Improvvisamente, da trentenne disadattato che viveva con la sua amorevole madre Bobi (una magnifica Kathy Bates, eletta miglior attrice non protagonista dell’anno dalla National Board of Review), Richard fu salutato come un eroe da stampa e opinione pubblica. I suoi 15 minuti di celebrità durarono in realtà tre giorni. Passato quel momento di gloria, cominciò a girar voce che l’FBI, rappresentato dall’agente Tom Shaw (Jon Hamm), si era messo a perlustrare l’appartamento di Jewell e la sua collezione di armi. Peggio ancora: considerava la guardia di sicurezza il primo dei sospettati, poiché corrispondeva al profilo del finto eroe che aveva orchestrato una messinscena, piazzando lui stesso la bomba per farsi pubblicità e, magari, diventare un vero poliziotto come aveva sempre sognato.

Ma chi aveva spifferato questa storia? Tutto era partito da un articolo dell’Atlanta Journal-Constitution firmato da Kathy Scruggs (una tostissima Olivia Wilde), che, secondo il film di Eastwood, era andata a letto con l’agente dell’FBI per ottenere lo scoop. Fonti vicine alla reporter, morta nel 2001 a 42 anni, sostengono oggi che lei non ha mai usato il sesso in cambio di informazioni per un articolo; e il suo editore di allora ha pretesto l’aggiunta al film di una nota che riabilitasse la reputazione della donna, secondo lui fatta a pezzi.

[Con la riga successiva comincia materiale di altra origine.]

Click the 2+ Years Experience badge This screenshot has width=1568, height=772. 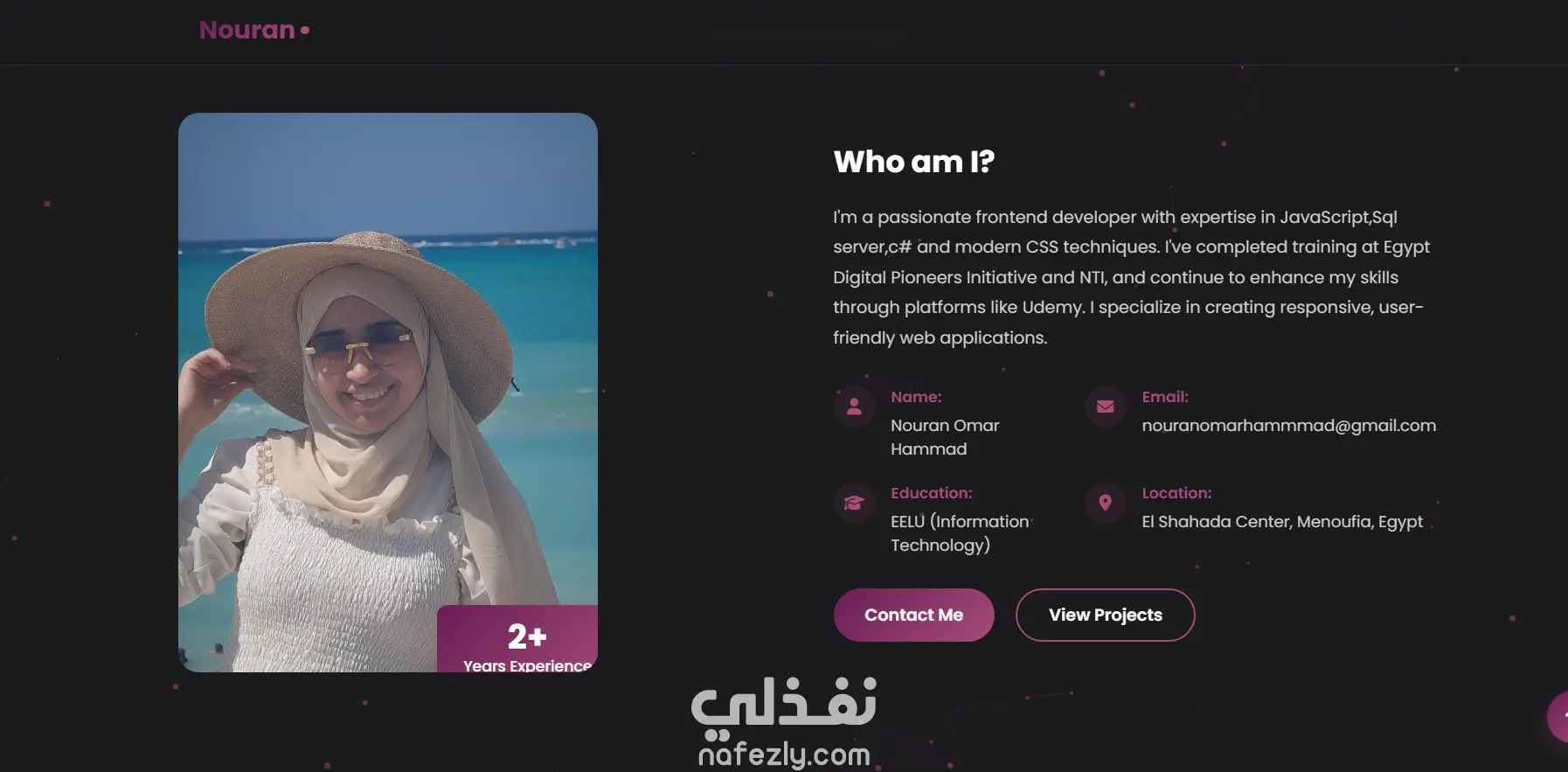point(517,639)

In realtà, il tentativo di paragonare a una prostituta una giornalista che non può più difendersi è l’unica nota stonata in un film che, per il resto, si attiene a fatti realmente accaduti e provati. L’FBI ha condotto la sua indagine su Jewell. Gli agenti federali e la stampa gli hanno dato la caccia: persino Tom Brokaw, l’anchorman della NBC amato da Richard e Bobi che poi loro stessi hanno voluto denunciare. Forte del copione scritto da Billy Ray (Hunger Games, Captain Phillips – Attacco in mare aperto) sulla base dell’articolo American Nightmare: The Ballad of Richard Jewell di Marie Brenner per Vanity Fair, Eastwood dà loro la meritata rivincita.

Non bastano le lodi per Hauser, noto soprattutto per aver dato umanità ai balordi white-trash interpretati in Tonya and BlackKklansman: Richard Jewell gli offre il primo ruolo da protagonista e lui nella parte dà tutto se stesso. Il suo Jewell non è un martire. Se mai, la sua performance mette in luce un uomo imperfetto, che impara a confrontarsi coi suoi impulsi peggiori e a superarli. Quando Bobi fa appello in tv al Presidente Clinton per un atto di clemenza nei confronti del figlio – una delle scene migliori di Bates – Hauser ci ha già mostrato nel dettaglio quella vulnerabilità di cui la donna sta parlando.

E applausi anche al piglio sardonico con cui Sam Rockwell interpreta l’avvocato Watson Bryan, un tipo autarchico i cui metodi sfidano il sistema e, talvolta, i suoi stessi clienti. Jewell è spesso il peggior nemico di se stesso, ossequioso nei confronti degli adorati poliziotti anche quando sono lì per distruggerlo. «Vogliono mangiarti vivo», gli dice Bryant, che chiede a Jewell se è pronto a lottare. Lo sguardo quasi disgustato che si legge sul volto di Hauser quando Richard decide finalmente di combattere è commovente, al pari del momento in cui, nel 2003, viene a sapere che gli agenti hanno catturato il vero colpevole. Peccato che Jewell, morto di arresto cardiaco nel 2007, non sia vissuto abbastanza per vedere il film di Eastwood. L’avrebbe reso felice.